RAPs interact with faculty, postdocs, and PhD students at TTIC and also have ample opportunity to work with colleagues at the University of Chicago. The RAP position is in many ways “the best of both worlds,” combining the research-focused, distraction-free nature of postdoctoral positions with the independence, flexibility and status of faculty positions. It is intended, and has been used by many past RAPs, as a launching pad for permanent tenure-track and industrial research positions.

1.2 Institutional Support: RAPs are provided an academic-year salary (as is standard for faculty of all ranks in the US), and may also supplement their salary with grant funding or visiting arrangements in academia or industry. In addition, RAPs get an initial computing budget and have access to substantial shared computational resources at TTIC. RAPs also receive an annual research budget to help with travel, equipment, visitor hosting, and other expenses.

1.3 RAP vs Postdoc: Unlike postdocs, RAPs are members of the TTIC faculty, both in title and in substance. The biggest additional differences between an RAP and a traditional postdoctoral position are:

(1) RAPs are independent. While each RAP is assigned a mentor who helps them make connections and ensure they have what they need to succeed, there is no supervisor and no assigned projects or topics. RAPs are free to set their own agenda.

(2) The RAP position comes with three years of guaranteed funding. There are no strings attached and no conditions on continuing availability of funds as is often the case with postdocs.

(3) RAPs are eligible to serve as PIs on grants, which is not typically possible in postdoctoral positions.

(4) RAPs can select and supervise visiting students. These students are funded by the research budget provided by TTIC, by external funds, and/or by sharing funding with other TTIC faculty members.

1.4 RAP vs. Assistant Professor: The main difference is that RAP is a fixed-term appointment (the full term is three years, although some RAPs choose to go on the job market for their next position and leave earlier). The RAP position offers many of the advantages and perks of a typical tenure-track assistant professor, but without most of the associated stress:

(1) RAPs do not have to teach. However, they can teach if they choose to. Some past RAPs have taught core TTIC courses, and others have offered courses of their own design.

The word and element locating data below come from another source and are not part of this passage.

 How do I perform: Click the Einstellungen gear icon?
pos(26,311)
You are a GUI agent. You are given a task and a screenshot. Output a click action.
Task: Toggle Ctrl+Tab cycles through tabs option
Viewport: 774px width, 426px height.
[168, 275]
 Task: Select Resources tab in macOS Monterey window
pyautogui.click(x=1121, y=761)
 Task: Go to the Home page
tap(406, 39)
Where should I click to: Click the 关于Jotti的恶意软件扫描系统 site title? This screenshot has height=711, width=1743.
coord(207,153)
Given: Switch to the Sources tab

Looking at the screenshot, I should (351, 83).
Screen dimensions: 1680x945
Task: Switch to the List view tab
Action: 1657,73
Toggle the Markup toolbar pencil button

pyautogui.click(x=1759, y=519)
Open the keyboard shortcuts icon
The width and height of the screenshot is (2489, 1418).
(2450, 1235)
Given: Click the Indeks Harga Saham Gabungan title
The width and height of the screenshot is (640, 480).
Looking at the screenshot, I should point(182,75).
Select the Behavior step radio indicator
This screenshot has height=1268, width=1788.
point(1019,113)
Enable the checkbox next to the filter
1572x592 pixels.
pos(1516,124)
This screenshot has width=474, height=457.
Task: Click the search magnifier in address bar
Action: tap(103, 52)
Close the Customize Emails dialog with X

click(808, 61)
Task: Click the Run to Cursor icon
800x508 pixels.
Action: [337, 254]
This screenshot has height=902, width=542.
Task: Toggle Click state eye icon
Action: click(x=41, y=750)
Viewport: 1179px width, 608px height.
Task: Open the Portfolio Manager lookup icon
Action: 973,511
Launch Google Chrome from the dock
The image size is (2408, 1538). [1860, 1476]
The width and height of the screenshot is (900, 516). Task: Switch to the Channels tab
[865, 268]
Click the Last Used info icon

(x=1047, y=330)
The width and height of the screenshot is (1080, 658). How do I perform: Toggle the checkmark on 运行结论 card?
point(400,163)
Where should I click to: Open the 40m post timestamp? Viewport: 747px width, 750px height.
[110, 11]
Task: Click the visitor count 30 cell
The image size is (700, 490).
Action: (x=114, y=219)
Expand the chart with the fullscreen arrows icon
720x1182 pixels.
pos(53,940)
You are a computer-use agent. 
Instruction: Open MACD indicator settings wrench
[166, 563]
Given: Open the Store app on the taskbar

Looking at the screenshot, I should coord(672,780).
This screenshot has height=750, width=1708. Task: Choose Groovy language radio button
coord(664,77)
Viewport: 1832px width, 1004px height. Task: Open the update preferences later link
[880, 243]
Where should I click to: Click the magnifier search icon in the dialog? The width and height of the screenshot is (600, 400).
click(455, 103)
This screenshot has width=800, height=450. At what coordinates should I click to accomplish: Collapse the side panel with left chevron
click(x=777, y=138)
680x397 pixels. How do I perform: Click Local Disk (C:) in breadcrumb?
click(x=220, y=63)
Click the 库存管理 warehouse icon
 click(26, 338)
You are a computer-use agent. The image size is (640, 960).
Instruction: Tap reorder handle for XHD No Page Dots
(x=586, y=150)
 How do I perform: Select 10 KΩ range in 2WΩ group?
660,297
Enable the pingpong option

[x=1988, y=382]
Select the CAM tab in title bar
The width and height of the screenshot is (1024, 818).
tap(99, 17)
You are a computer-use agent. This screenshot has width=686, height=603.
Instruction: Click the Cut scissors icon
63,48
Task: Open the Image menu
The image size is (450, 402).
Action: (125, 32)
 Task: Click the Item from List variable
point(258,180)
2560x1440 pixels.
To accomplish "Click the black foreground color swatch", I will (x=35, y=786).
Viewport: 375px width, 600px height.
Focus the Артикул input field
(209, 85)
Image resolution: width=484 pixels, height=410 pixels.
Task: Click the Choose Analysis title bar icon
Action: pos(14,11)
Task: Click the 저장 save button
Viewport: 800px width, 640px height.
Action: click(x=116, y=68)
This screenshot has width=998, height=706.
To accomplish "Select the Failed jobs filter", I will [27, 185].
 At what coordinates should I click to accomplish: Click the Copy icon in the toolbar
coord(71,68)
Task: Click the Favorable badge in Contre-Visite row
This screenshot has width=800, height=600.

(2) RAPs can and usually do work with students (at TTIC and at the University of Chicago), but are not expected to support them financially. RAPs do not serve as sole primary advisors for TTIC PhD students, but often are co-advisors.

(3) RAPs are not expected to raise extramural funds, but if they choose, they may be PIs or co-PIs on grant proposals, to both government agencies and corporate sponsors. Many RAPs do this to build skills in grant writing, to establish connections with peers and funding agencies, and to obtain additional funding for their work. In most cases, when an RAP receives a grant at TTIC and then accepts a faculty position elsewhere, the balance at the end of the RAP position can be transferred to the new institution, helping the newly minted tenure-track faculty hit the ground running.

(4) RAPs are not required to engage in internal service at the Institute, although they often choose to serve on thesis committees of students they advise, participate in the faculty hiring process, and get involved in other ways such as workshop organization.

1.5 RAP vs. “Research Scientist” and similar positions: Many academic institutions have non-tenure track positions, often with “research” in the title. These are usually “soft money” positions, with the salary and research budget tied to a specific project or topic and/or working with a particular team, and they often lack guarantees beyond a single year or less. In contrast, RAPs have a guaranteed salary and budget for three years and are fully independent in their choice of research topics and collaborators. More generally, while many traditional non-tenure track research positions are intended as a career track parallel to tenured faculty, RAPs are designed to be a fixed-term stepping stone position.

1.6 Current RAPs are listed on TTIC’s Faculty page. Previous RAPs can be seen on our Faculty Alumni page. Many of them have gone on to tenure-track positions in top academic institutions and to research scientist positions at leading industrial research labs.